> [WRITTEN PROBLEM]: Please retype the lines of the records below, starting at the line that contains "You are a GUI" and continuing through the end of the records, both ends included. Omit the pictures from your answer.

--------------------

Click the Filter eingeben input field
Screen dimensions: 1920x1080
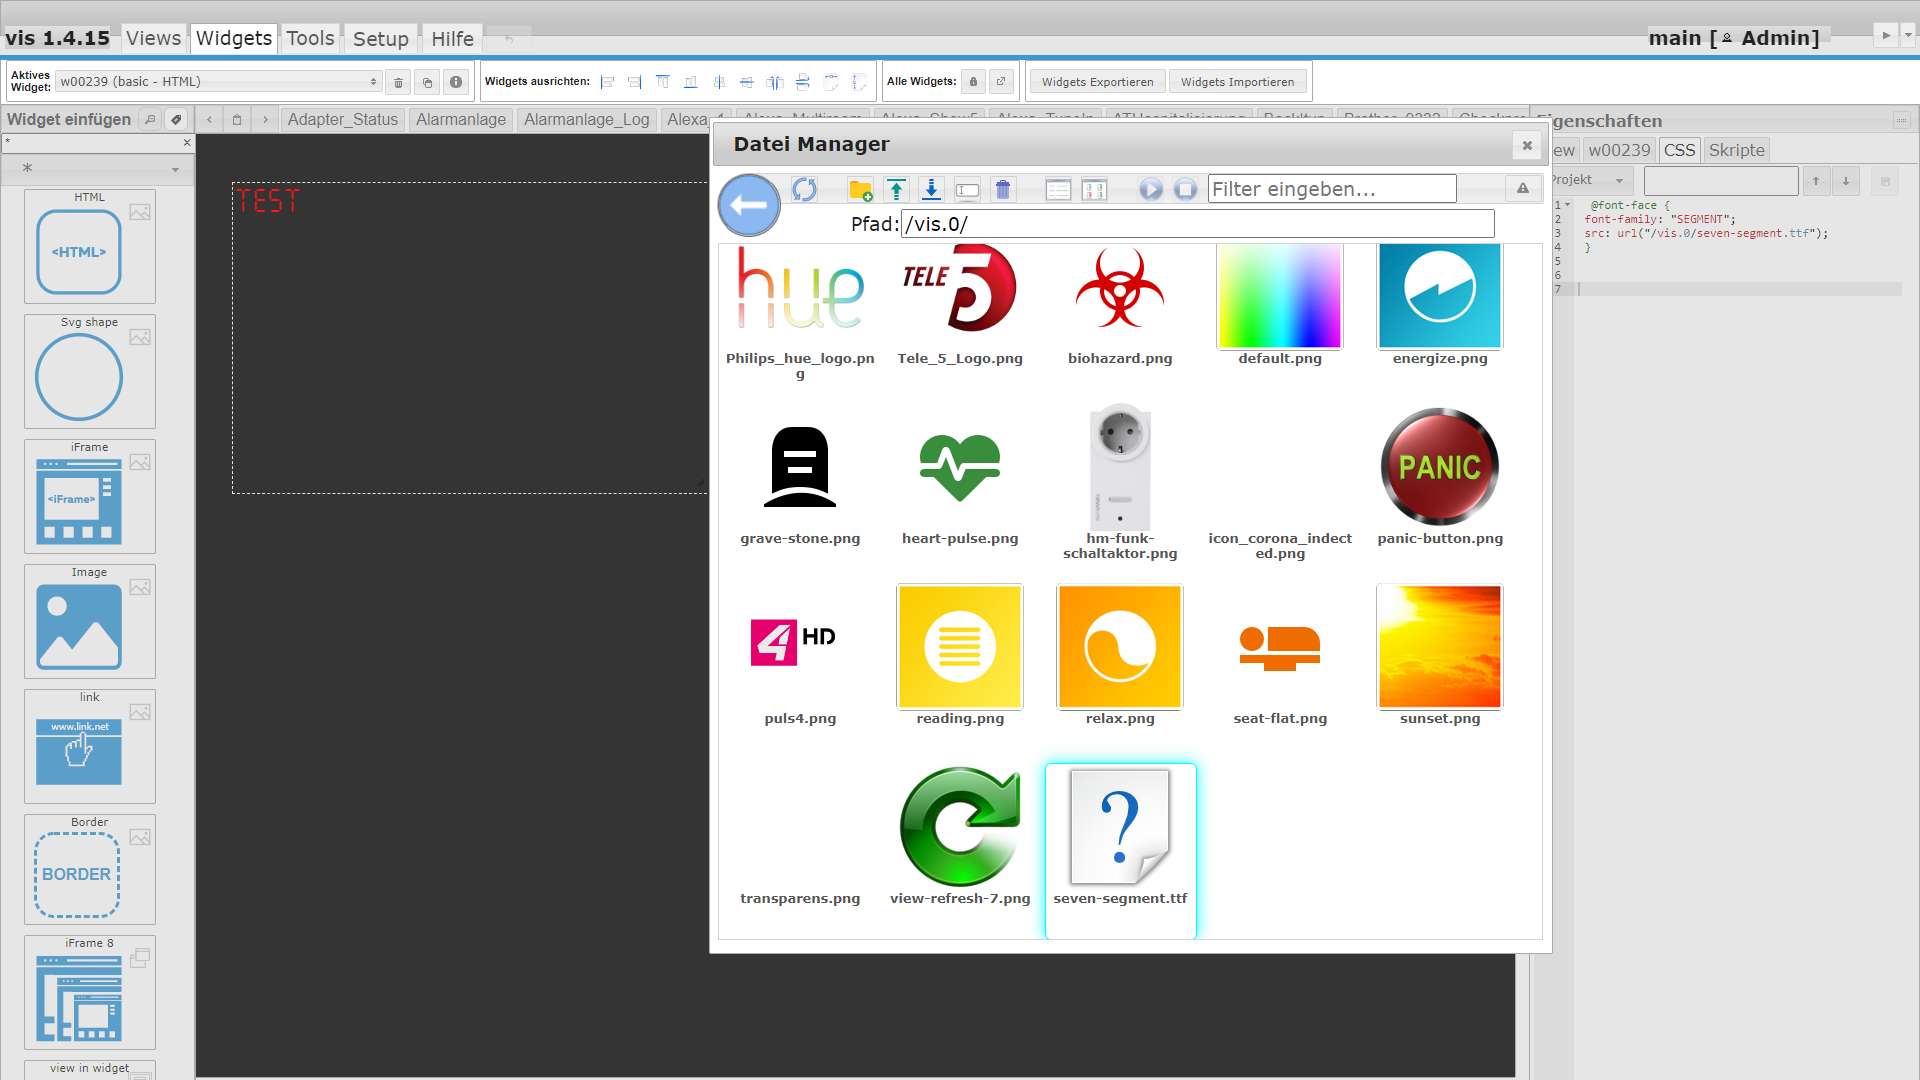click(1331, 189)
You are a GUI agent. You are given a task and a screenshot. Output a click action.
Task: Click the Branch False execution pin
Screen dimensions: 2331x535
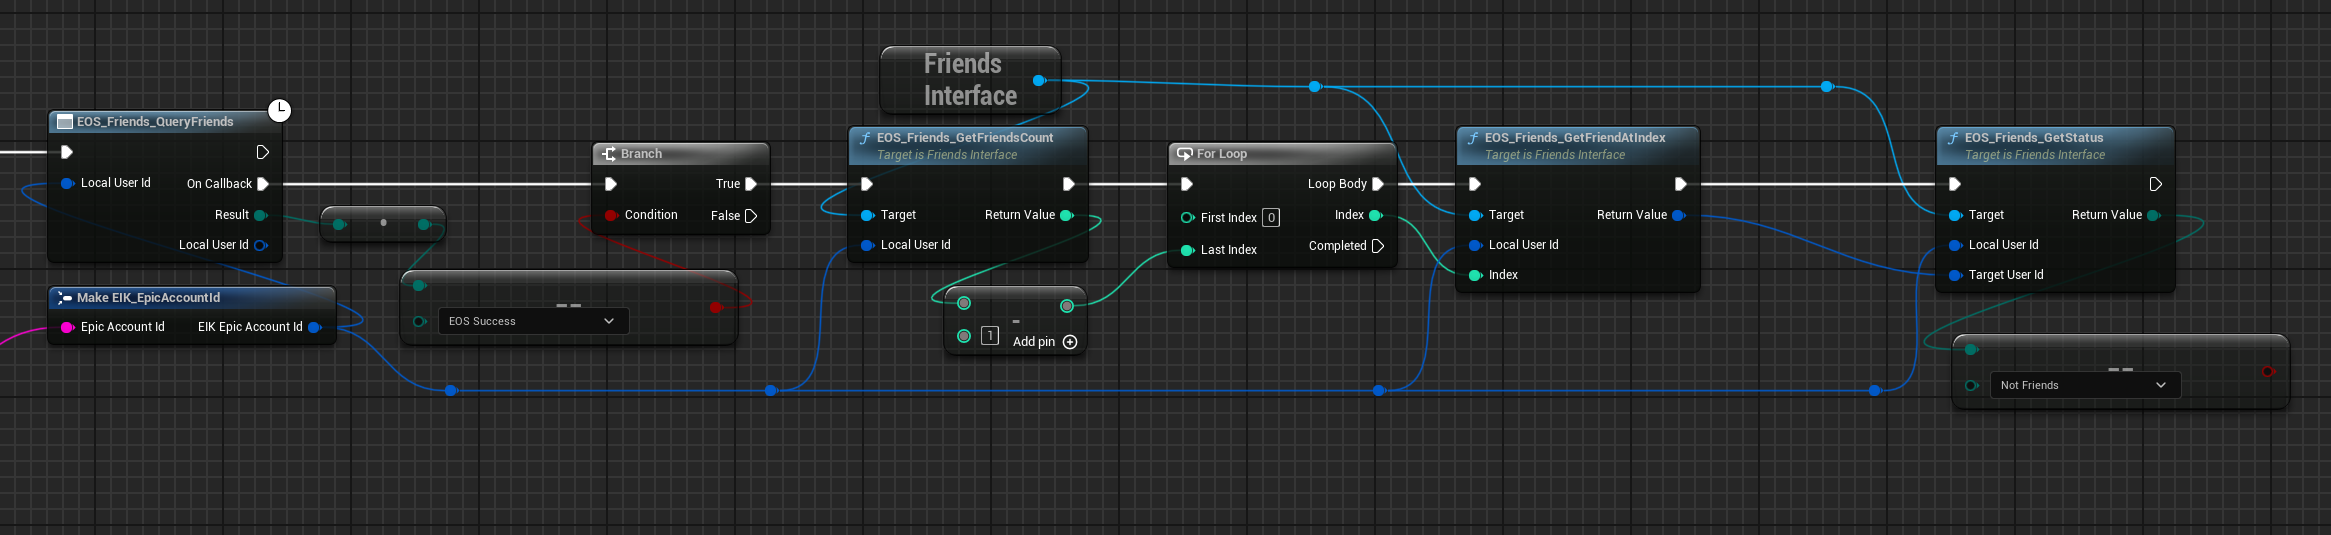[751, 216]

--------------------

> [OUTPUT FOR THIS TASK]:
You are a GUI agent. You are given a task and a screenshot. Output a click action.
Task: Click the Branch False execution pin
Screen dimensions: 2331x535
[751, 216]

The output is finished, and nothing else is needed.